The Genealogy of Asher.
31. Heber, and Malchiel] The antiquity of these two names seems
to be attested by the mention of “Habiri and Malchiel” in the Amarna
tablets (circa 1400 b.c.).
Birzaith] probably the name of a place, “The well of the olive-
tree.”
34, 35. Shemer ... Helem] Read perhaps Shomer ... Hotham, to
agree with verse 32.
who built Ono and Lod] the subject is not Shemed, but Elpaal;
“built,” i.e. entered into possession of.
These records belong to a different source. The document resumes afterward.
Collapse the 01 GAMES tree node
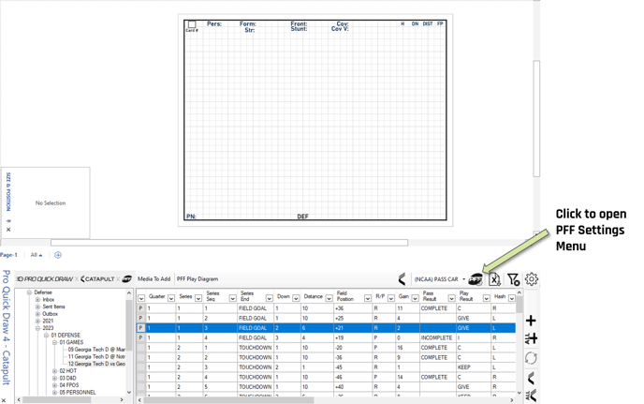This screenshot has height=404, width=644. [x=54, y=342]
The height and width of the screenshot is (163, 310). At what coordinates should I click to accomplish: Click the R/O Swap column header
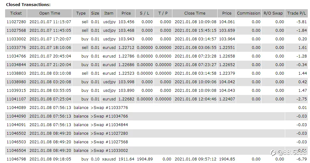[273, 13]
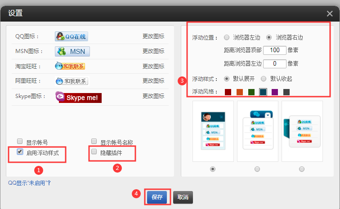The height and width of the screenshot is (209, 340).
Task: Select 浏览器左边 floating position
Action: (x=226, y=37)
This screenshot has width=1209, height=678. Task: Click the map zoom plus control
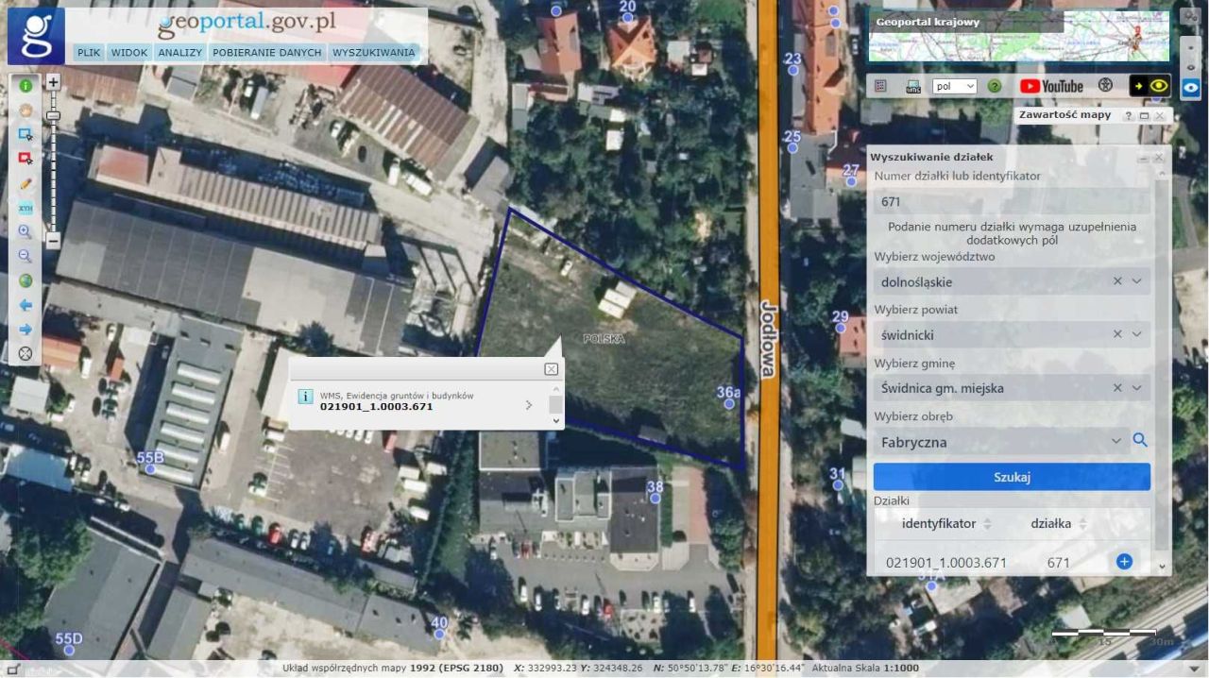pos(53,82)
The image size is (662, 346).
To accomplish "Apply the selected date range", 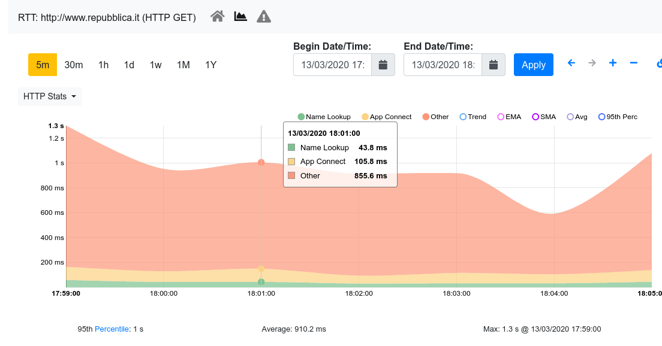I will tap(533, 64).
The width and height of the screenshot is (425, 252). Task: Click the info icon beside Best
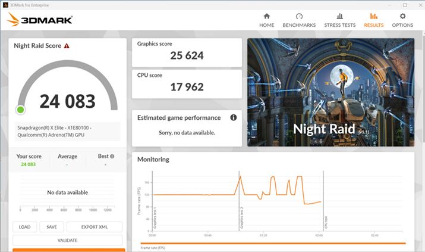pyautogui.click(x=112, y=157)
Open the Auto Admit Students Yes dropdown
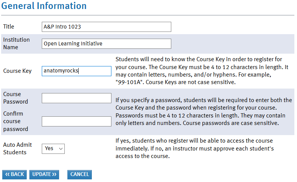The image size is (297, 182). coord(53,149)
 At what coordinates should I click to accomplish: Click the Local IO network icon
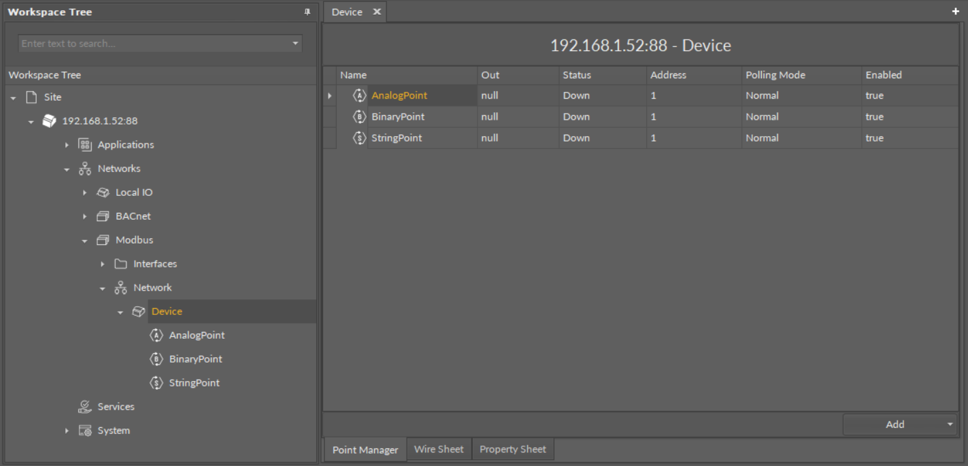[x=103, y=193]
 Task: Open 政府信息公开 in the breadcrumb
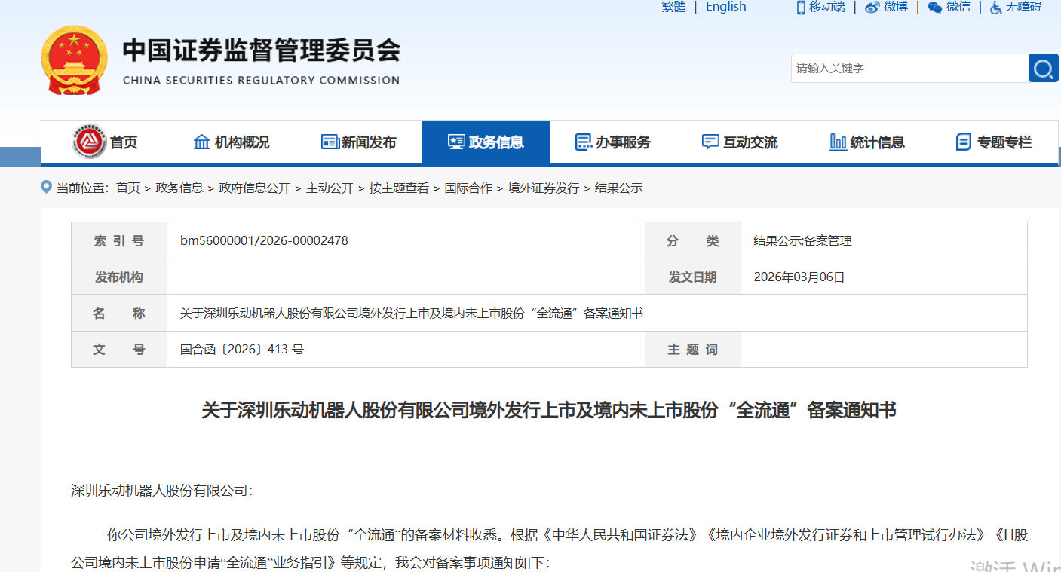click(x=254, y=188)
Ono and Lod (= Lydda), some
seven and eleven miles respectively south of Jaffa, are referred to in
Nehemiah vii. 35, xi. 35, and Ezra ii. 33. The Targum adds, which the
sons of Israel laid waste and burnt with fire, when they made war in
Gibeah with the tribe of Benjamin.
31. and Zecher] Read with ix. 37, and Zechariah, and Mikloth.
32. with their brethren, etc.] i.e. with some of their brethren in
Jerusalem over against other of their brethren in Gibeon and other
places. “They” would seem to refer to Mikloth and Shimeah, but the
clause is far from clear, and it may be noted that verse 32b looks like
the heading of a list that has been lost.
33. begat Kish] here and in ix. 39, read begat Abner—as in 1
Samuel xiv. 51, etc.
the ruler of the house of God] This title could perhaps be borne
by the high-priest (2 Chronicles xxxi. 10, 13), but in any case it was
not confined to him (2 Chronicles xxxv. 8, where several such
“rulers” are mentioned; compare also Jeremiah xx. 1; Acts iv. 1).